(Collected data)
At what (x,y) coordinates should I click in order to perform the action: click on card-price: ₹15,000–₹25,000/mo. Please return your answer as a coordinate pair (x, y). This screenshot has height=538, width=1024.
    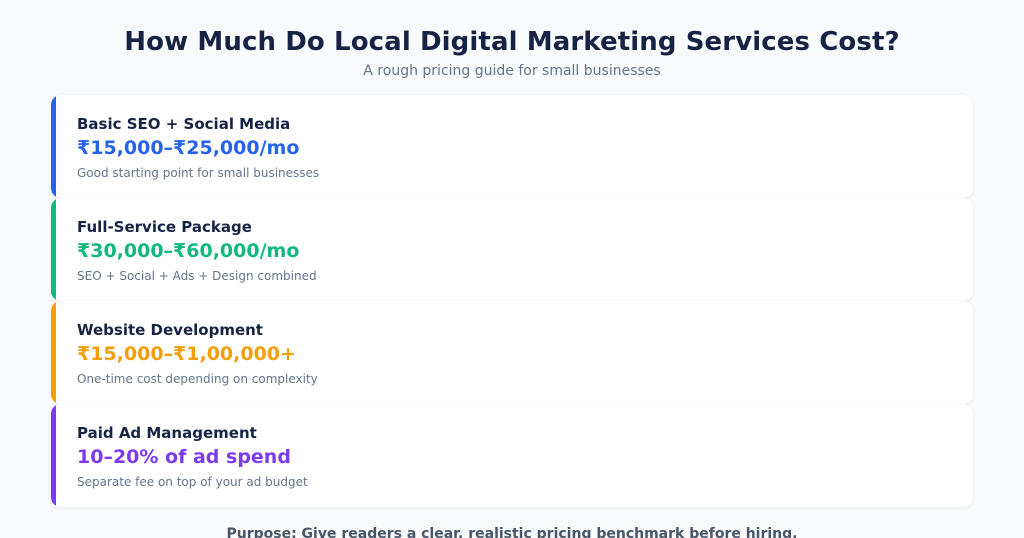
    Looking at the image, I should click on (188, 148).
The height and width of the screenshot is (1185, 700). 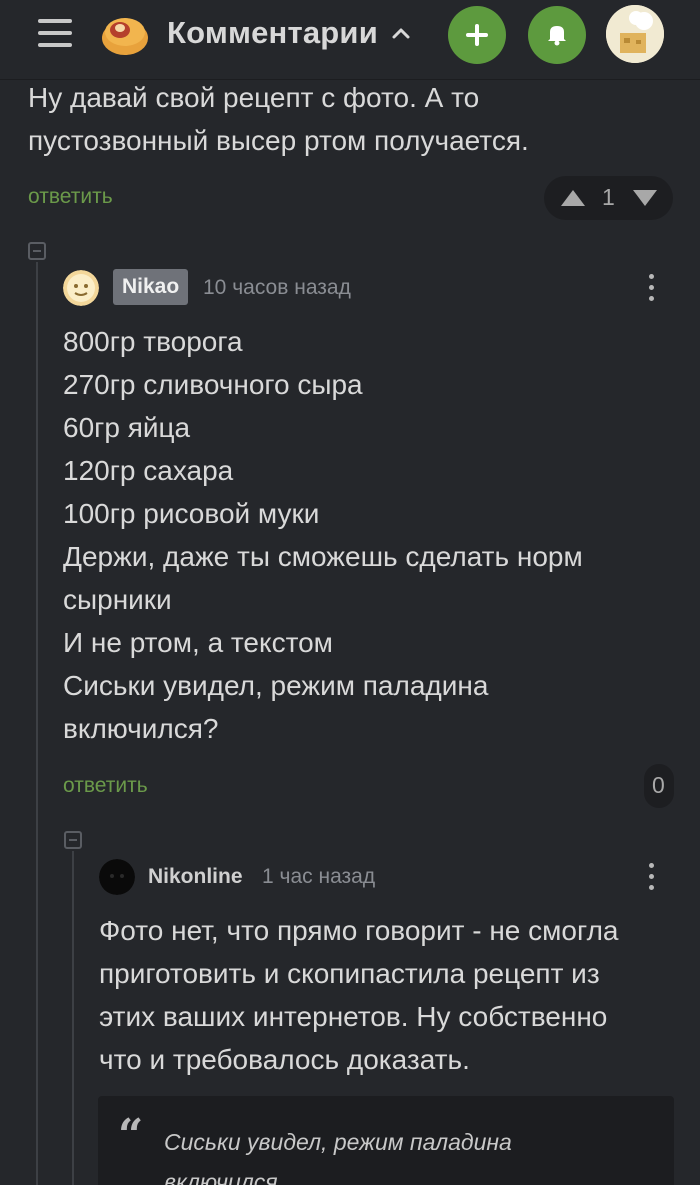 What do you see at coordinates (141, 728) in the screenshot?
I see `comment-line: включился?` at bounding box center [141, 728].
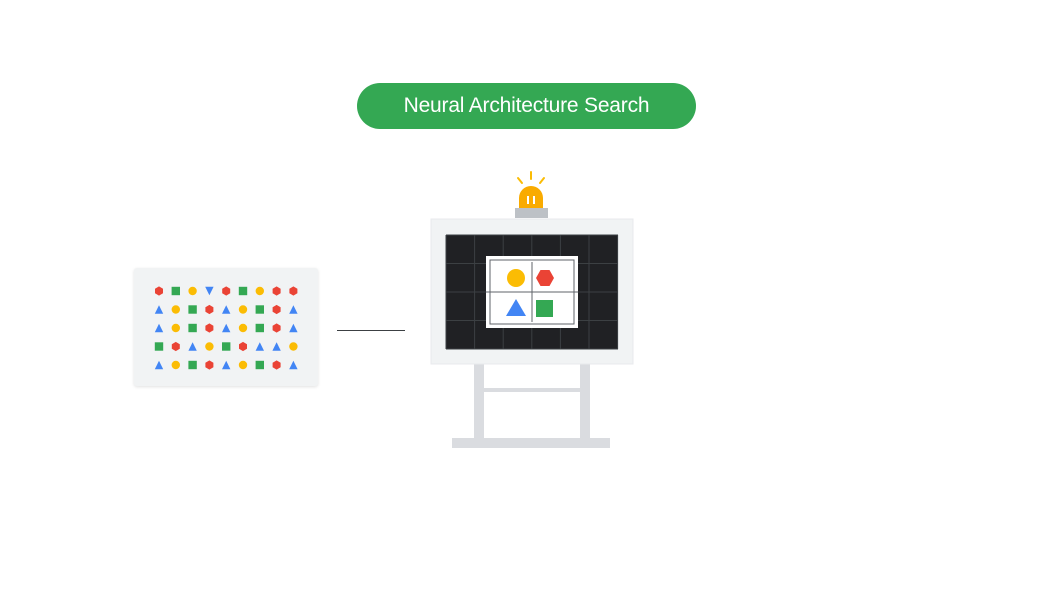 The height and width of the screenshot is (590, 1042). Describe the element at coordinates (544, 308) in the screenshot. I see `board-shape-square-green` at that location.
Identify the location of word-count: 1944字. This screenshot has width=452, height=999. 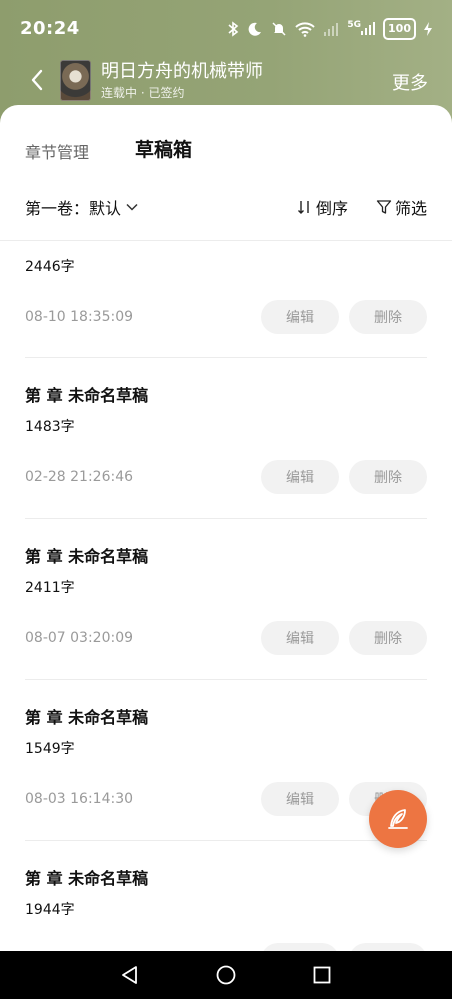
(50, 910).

* PROBLEM
Add 115 to every coordinate in the answers, and reproduce the records starting with the line containing "Identify the location" and going on through the end of the records, requests included. Leave the pictures out.

* WRITTEN SOLUTION
Identify the location of word-count: 1944字. This screenshot has width=452, height=999. 
(165, 1025).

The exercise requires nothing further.